In SANC constituitive AC generates high basal cAMP, inducing PKA-dependent phosphorylation that regulates Ca2+ cycling, that is essential for normal pacemaker function. Our goals were to identify, in rabbit SANC, the types of AC expressed, and their Ca2+ sensitivity and location. Radioimmunoassay (with total phosphodiasterase inhibition) showed a high Ca2+ activated basal AC activity. AC activity increased 5-fold from Ca2+ free (EGTA) to 1 uM free Ca2+. RT PCR (using specifically designed rabbit primers) showed that AC types II and V, and Ca2+ activated types, I and VIII, are expressed in SANC. The organization of these distinct AC types within calveolar or non-calveolar membrane microdomains was determined in pooled SANC isolated from 5 hearts, using triton x100, and sucrose gradient ultracentrifugation.
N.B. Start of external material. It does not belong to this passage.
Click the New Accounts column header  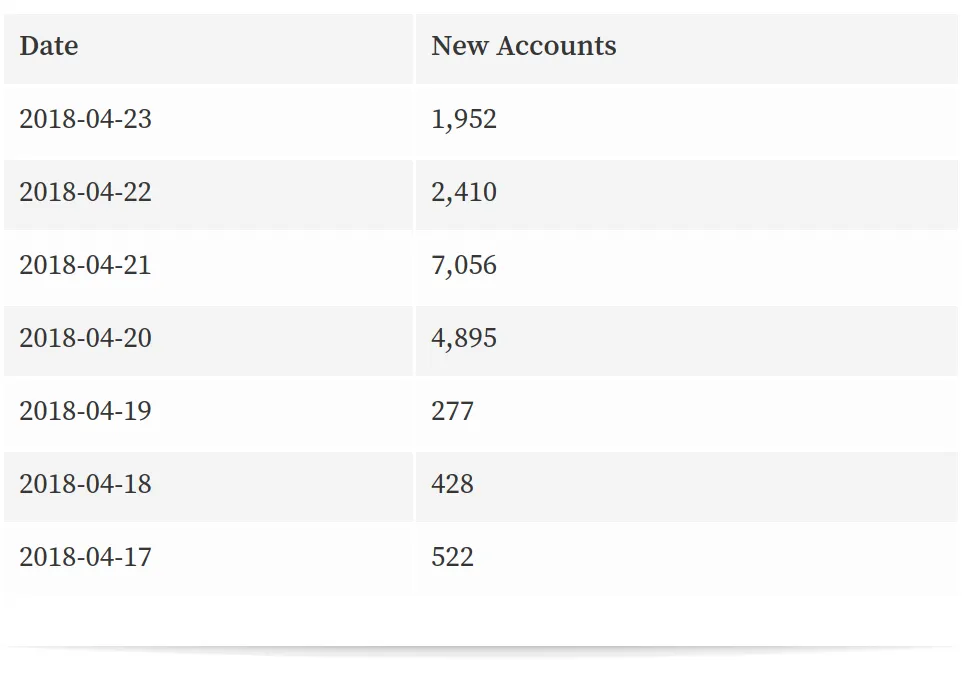(x=524, y=46)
Lipid domains segregated into caveolin containing and non-caveolin containing membrane microdomains, where AC activity was concentrated (fig
, AC activity). Immunoblots demonstrated localization of different AC types between these two membrane domains, with AC I, II, V/VI localizing to caveolin containing lipid rafts, and AC VIII present in both caveolin and GM1 lipid domains, and also in the soluble fraction (fig
). In summary, multiple ACs, both Ca2+ activated and non-CA2+ activated types, are expressed in SANC, and these reside in distinct calveolar and non-calveolar lipid domains. We conclude that constituitive basal AC activity is, generated, in part, at least, by a Ca2+ activated AC. type.